Игре на скрипке он научился в детстве у капельмейстера собора Сан-Марко маэстро Партенио, куда ходил мальчиком на хоровые спевки. Джован Баттиста зачастил со скрипкой в дом к Каликкьо и своей игрой покорил сердце черноокой Камиллы. Им было по двадцати одному году, когда между молодыми людьми молнией вспыхнула любовь. После смерти матери девушки они решили пожениться. Венчание состоялось в 1676 году в церкви Сан-Джованни. Молодожёны зажили в доме покойных родителей новобрачной на площади Брагора рядом с лавкой цирюльника. Отсюда до дома матери, что близ Арсенала, было минут пять хода.
Ризничий Феличе хорошо знал Камиллу. У неё был неплохой вкус, и она часто помогала ему украшать церковь цветами. «Кто знает, как всё обернётся? Бедное дитя…» — подумал он и перекрестился, провожая взглядом убегающую повитуху. А толпа на площади стала понемногу редеть. Люди расходились по домам, обсуждая случившееся. Долго ещё велись разговоры о подземных толчках, к счастью, обошлось без серьёзных потерь и разрушений. Лишь неподалёку в капелле Санта-Мария Формоза умер от испуга престарелый настоятель, и в соседнем приходе обрушилась опорная балка собора и придавила дона Маттео, пока он возился с упрямым замком, чтобы запереть входную дверь в храм.
— Бедняга, — сокрушались прихожане. — Был не так уж стар. Ему всего-то не более сорока.

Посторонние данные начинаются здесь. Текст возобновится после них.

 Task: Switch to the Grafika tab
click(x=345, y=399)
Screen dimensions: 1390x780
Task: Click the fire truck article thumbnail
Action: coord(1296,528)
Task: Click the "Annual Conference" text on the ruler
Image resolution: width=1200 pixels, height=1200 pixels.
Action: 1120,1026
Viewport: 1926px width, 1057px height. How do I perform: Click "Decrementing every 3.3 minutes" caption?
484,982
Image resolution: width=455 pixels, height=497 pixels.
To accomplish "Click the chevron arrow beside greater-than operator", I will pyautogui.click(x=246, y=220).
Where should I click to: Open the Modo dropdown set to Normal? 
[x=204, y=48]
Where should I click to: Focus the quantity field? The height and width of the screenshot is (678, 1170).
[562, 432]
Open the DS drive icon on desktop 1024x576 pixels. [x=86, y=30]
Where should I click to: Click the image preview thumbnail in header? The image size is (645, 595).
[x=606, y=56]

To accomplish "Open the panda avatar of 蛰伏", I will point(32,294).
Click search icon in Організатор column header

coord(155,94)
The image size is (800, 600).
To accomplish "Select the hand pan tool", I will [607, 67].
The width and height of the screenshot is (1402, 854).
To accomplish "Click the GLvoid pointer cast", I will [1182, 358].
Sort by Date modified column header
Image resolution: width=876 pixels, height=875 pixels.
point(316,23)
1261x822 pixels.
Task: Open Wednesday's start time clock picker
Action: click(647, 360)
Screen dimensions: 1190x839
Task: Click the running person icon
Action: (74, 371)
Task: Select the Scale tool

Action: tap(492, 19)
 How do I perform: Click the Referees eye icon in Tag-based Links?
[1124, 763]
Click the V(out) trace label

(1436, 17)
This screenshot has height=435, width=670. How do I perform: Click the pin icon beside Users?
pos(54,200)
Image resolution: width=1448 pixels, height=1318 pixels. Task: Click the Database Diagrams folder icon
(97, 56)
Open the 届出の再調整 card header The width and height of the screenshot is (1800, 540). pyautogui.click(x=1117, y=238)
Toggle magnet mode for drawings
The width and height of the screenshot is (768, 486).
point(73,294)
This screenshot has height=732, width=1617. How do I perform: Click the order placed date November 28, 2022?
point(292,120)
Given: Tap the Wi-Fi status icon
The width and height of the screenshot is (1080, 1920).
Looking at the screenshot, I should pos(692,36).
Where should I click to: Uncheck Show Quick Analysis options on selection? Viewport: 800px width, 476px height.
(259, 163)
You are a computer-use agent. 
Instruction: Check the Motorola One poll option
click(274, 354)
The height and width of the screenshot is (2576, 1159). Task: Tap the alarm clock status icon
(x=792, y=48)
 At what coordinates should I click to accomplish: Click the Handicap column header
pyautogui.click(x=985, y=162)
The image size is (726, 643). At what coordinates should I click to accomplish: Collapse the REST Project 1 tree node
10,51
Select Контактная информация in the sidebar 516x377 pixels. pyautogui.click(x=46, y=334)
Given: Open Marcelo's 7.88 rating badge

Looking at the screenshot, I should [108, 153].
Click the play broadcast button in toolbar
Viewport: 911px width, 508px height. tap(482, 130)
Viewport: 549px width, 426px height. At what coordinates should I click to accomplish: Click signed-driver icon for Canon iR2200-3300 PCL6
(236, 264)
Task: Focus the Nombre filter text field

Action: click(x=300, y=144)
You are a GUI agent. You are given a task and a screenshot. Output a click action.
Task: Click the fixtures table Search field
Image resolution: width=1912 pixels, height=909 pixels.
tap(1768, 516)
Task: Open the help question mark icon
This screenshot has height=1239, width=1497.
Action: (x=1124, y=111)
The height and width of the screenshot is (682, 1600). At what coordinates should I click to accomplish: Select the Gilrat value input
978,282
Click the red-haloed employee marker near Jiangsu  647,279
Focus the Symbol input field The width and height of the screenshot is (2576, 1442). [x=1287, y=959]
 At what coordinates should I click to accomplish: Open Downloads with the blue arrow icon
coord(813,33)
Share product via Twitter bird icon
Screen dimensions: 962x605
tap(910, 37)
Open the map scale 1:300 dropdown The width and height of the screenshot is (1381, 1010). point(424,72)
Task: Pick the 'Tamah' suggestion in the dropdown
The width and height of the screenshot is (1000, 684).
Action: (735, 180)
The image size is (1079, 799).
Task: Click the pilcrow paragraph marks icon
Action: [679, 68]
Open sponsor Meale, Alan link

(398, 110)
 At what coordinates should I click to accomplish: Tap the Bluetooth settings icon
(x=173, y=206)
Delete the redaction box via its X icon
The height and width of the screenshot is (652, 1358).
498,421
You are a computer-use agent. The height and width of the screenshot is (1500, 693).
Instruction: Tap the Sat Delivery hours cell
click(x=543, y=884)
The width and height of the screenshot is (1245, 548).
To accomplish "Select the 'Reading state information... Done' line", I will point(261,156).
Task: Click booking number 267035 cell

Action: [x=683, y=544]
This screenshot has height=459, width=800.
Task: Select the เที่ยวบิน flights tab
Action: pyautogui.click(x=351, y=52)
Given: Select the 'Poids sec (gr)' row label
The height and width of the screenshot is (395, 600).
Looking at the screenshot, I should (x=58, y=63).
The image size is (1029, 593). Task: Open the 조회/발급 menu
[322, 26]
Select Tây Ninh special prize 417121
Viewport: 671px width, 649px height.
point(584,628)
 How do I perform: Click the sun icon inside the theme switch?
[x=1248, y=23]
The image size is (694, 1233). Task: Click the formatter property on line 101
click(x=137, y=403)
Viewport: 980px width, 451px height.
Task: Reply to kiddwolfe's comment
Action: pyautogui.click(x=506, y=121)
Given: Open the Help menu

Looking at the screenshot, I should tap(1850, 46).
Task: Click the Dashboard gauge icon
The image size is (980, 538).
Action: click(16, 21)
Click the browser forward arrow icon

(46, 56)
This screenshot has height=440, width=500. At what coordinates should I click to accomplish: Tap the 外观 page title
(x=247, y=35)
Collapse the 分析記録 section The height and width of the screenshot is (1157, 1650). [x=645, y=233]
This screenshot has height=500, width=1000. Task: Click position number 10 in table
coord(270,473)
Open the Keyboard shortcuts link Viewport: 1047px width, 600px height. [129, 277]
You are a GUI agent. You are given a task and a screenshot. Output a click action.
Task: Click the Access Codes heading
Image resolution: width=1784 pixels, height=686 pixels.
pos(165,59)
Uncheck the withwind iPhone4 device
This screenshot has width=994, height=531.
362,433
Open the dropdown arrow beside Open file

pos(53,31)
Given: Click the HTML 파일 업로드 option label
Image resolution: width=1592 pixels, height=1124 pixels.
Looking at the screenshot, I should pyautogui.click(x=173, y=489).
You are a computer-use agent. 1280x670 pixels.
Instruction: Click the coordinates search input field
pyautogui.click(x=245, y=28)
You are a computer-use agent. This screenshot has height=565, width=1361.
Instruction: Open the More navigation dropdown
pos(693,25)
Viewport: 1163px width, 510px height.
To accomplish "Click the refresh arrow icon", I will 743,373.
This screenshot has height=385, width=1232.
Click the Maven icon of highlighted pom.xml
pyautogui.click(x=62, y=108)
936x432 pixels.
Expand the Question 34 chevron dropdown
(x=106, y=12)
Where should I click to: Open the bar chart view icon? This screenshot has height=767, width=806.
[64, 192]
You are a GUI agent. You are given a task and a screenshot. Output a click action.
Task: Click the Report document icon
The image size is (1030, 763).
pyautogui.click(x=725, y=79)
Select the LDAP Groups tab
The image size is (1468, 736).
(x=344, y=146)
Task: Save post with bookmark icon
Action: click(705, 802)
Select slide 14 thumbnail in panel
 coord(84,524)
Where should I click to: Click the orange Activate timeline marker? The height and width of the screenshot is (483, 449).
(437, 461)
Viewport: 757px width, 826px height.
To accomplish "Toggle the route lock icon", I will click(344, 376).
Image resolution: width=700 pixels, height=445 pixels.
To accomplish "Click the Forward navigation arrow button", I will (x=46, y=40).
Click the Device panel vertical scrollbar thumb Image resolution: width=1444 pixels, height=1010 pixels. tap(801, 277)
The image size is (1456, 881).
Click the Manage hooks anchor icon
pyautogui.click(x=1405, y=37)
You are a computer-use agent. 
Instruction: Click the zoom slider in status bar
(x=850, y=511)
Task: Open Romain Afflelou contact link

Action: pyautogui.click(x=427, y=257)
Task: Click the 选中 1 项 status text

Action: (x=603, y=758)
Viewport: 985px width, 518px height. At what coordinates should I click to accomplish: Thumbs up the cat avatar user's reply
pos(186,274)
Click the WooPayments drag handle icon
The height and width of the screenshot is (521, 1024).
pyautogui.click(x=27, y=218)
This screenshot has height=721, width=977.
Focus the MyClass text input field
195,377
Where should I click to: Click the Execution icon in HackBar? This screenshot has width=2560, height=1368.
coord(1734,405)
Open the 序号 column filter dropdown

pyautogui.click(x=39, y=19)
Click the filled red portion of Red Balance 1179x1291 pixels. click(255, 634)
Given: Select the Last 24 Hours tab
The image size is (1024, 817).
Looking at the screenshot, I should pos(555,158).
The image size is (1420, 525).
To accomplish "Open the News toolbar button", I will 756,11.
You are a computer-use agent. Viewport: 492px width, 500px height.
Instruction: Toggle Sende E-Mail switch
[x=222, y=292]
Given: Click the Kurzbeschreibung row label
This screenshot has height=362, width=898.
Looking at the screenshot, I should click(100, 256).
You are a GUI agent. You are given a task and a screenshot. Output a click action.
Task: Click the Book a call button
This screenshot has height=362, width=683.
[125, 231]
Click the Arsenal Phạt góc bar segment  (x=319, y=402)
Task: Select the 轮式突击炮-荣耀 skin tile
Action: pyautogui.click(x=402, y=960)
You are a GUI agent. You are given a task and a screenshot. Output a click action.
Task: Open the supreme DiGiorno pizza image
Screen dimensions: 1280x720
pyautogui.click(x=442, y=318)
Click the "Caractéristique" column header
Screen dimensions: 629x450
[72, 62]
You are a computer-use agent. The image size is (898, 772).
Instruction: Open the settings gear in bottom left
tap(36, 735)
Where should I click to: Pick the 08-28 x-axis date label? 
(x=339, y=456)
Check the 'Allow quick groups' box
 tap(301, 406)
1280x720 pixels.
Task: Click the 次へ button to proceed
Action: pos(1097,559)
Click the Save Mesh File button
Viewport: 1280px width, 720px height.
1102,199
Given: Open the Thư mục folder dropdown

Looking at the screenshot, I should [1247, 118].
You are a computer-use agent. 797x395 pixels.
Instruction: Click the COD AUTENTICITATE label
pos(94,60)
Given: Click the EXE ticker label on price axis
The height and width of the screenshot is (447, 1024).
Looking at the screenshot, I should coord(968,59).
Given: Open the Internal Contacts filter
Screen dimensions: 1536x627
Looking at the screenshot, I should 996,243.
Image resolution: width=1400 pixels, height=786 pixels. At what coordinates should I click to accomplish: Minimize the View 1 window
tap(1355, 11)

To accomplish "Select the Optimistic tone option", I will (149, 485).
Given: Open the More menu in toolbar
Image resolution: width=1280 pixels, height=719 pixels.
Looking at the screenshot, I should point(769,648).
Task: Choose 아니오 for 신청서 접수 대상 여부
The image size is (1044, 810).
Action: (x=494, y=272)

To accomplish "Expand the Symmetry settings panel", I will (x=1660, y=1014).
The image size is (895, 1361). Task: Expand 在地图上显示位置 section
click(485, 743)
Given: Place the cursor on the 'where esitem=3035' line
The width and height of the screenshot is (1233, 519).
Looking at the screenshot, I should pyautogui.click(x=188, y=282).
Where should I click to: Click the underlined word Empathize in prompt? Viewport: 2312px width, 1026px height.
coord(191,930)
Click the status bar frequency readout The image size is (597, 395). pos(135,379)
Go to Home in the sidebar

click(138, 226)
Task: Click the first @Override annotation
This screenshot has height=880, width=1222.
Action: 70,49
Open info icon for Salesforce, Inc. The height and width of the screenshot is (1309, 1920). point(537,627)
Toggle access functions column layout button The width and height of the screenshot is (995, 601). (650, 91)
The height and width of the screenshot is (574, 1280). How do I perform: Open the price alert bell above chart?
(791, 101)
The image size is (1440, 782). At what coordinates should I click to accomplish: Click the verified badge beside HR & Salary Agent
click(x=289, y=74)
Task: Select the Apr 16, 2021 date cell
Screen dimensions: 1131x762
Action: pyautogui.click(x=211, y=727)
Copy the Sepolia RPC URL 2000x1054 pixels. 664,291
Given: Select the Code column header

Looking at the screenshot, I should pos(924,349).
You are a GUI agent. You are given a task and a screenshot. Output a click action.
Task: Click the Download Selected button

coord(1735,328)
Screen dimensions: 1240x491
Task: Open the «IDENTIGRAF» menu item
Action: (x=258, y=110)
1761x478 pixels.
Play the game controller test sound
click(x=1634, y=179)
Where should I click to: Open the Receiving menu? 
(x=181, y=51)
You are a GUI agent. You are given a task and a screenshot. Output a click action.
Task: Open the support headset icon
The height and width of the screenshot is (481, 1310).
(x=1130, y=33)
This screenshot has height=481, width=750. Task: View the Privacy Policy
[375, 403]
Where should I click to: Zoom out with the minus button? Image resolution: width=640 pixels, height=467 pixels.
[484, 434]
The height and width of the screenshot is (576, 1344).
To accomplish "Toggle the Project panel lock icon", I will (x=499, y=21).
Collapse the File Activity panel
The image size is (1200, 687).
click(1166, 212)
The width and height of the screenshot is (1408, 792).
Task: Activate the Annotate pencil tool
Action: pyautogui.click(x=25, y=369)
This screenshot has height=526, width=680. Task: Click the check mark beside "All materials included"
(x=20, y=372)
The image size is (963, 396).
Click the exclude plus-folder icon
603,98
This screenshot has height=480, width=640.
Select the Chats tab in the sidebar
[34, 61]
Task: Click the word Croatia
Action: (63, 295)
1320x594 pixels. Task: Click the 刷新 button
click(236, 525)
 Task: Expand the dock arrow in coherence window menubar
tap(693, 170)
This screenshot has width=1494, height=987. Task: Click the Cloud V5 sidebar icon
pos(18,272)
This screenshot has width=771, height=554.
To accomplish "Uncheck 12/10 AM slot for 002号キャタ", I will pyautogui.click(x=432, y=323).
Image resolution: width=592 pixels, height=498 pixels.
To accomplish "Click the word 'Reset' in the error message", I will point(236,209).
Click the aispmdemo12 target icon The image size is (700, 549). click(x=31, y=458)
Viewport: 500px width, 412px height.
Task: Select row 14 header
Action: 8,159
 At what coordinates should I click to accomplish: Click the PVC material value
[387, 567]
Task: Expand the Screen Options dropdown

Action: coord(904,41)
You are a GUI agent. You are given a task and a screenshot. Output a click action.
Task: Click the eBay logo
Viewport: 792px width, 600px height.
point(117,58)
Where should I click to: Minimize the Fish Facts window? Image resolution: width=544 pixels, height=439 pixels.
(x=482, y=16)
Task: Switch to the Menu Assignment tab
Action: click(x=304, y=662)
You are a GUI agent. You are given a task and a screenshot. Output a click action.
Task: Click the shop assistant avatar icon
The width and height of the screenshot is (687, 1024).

Никогда ещё венецианцам не доводилось видеть лагуну такого зловещего цвета. Её воды обрели оттенок густых чернил, волны с яростью обрушивались на набережные и готовы были разнести в щепки сгрудившиеся лодки на причалах. Собаки завыли во время толчков, а кошки все куда-то попрятались, и вот только сейчас стали, осторожно озираясь, возвращаться в свои дома. Видимо, у Камиллы с перепугу «пошли воды», как объявила во всеуслышание повитуха на площади, и начались преждевременные роды.
2
На венецианском диалекте Брагора означает рынок, и это название закрепилось за площадью и построенной на ней церковью.